[Collected data]
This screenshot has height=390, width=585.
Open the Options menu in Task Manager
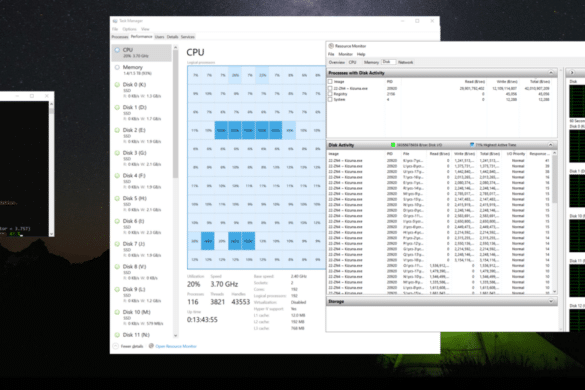(x=129, y=29)
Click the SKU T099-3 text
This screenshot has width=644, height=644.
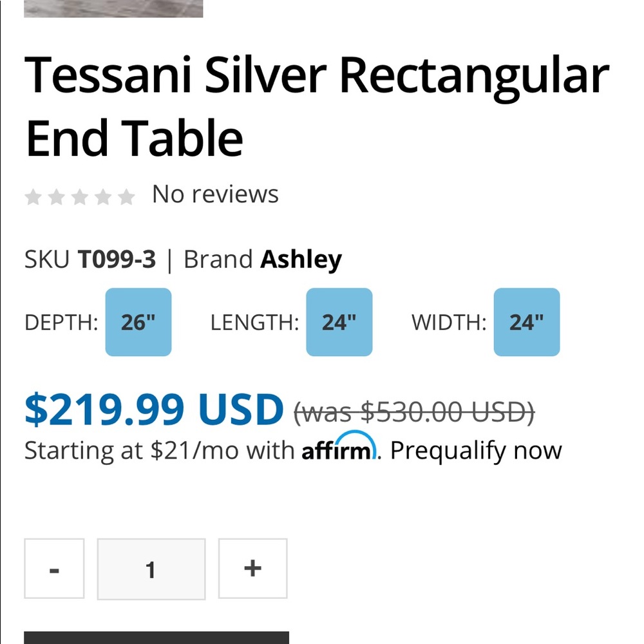coord(117,259)
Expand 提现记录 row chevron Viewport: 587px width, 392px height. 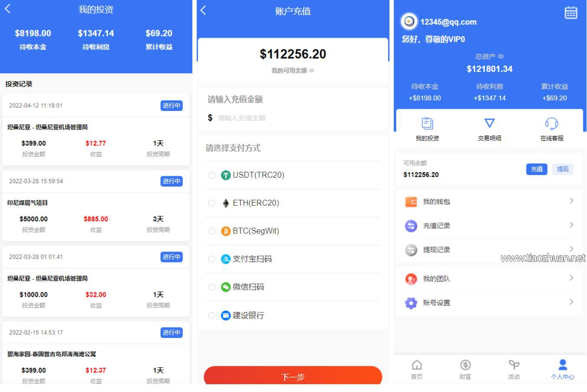tap(571, 249)
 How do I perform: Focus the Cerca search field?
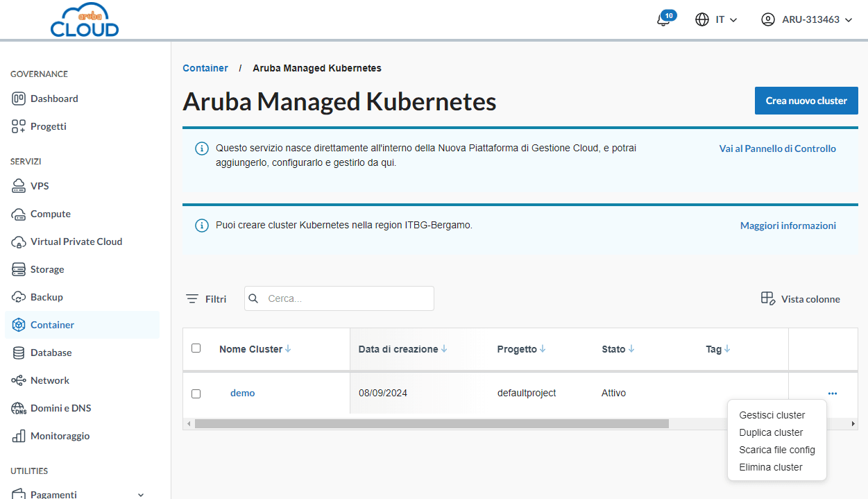[347, 298]
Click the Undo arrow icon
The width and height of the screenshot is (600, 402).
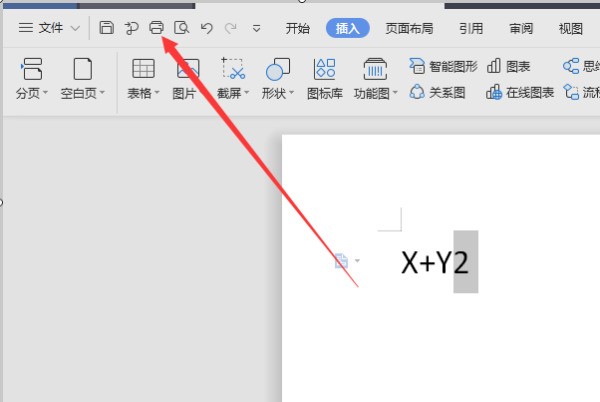[207, 28]
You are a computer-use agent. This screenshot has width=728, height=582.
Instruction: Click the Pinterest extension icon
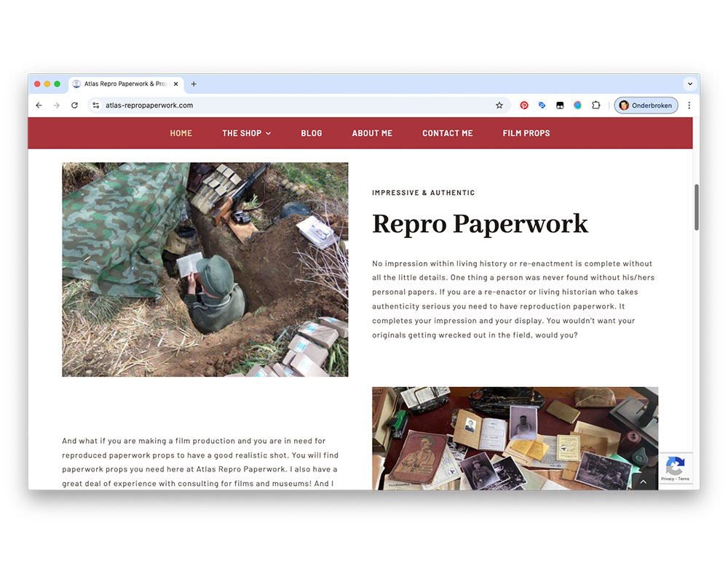click(524, 105)
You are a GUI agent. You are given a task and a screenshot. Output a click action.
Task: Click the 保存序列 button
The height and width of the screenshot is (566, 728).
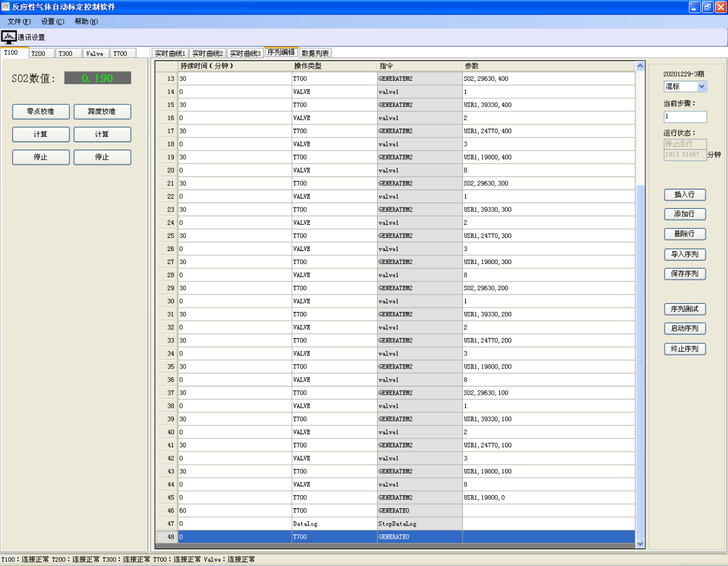pyautogui.click(x=685, y=274)
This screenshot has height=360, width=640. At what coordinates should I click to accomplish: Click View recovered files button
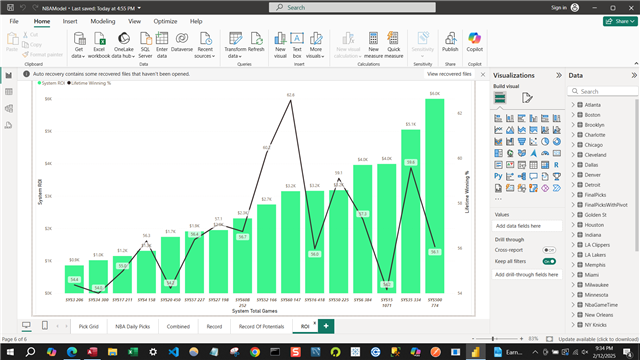pos(449,74)
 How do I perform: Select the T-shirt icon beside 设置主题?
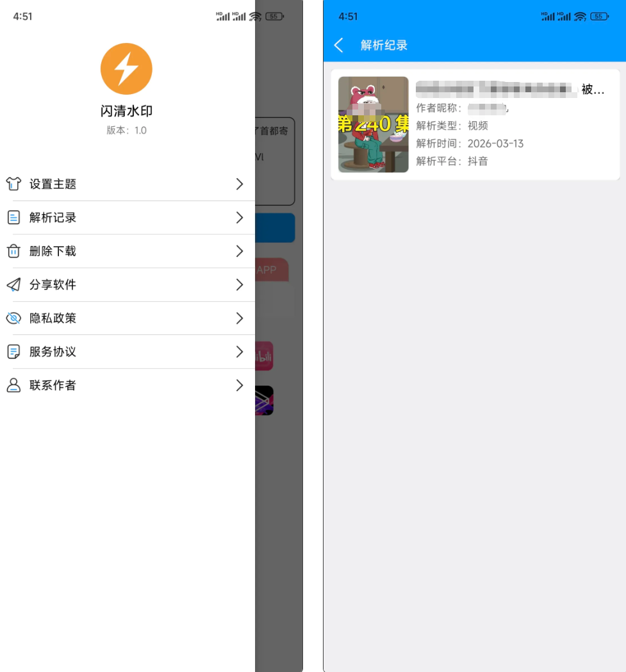pos(14,184)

▶ **Required work**
Leave every picture out and return exactly the lines from the one holding "Click the Undo arrow icon" through the end of the records above, both ends included, and nothing more.

▶ **Final answer**
Click the Undo arrow icon
The width and height of the screenshot is (600, 402).
[207, 28]
You are a computer-use agent. This screenshot has width=728, height=582.
Instruction: Click the Pinterest extension icon
click(524, 105)
You are a GUI agent. You are given a task and a screenshot. Output a click action.
Task: Click the 保存序列 button
The height and width of the screenshot is (566, 728).
pyautogui.click(x=685, y=274)
This screenshot has height=360, width=640. At what coordinates should I click to accomplish: Click View recovered files button
pos(449,74)
 How do I perform: Select the T-shirt icon beside 设置主题?
pos(14,184)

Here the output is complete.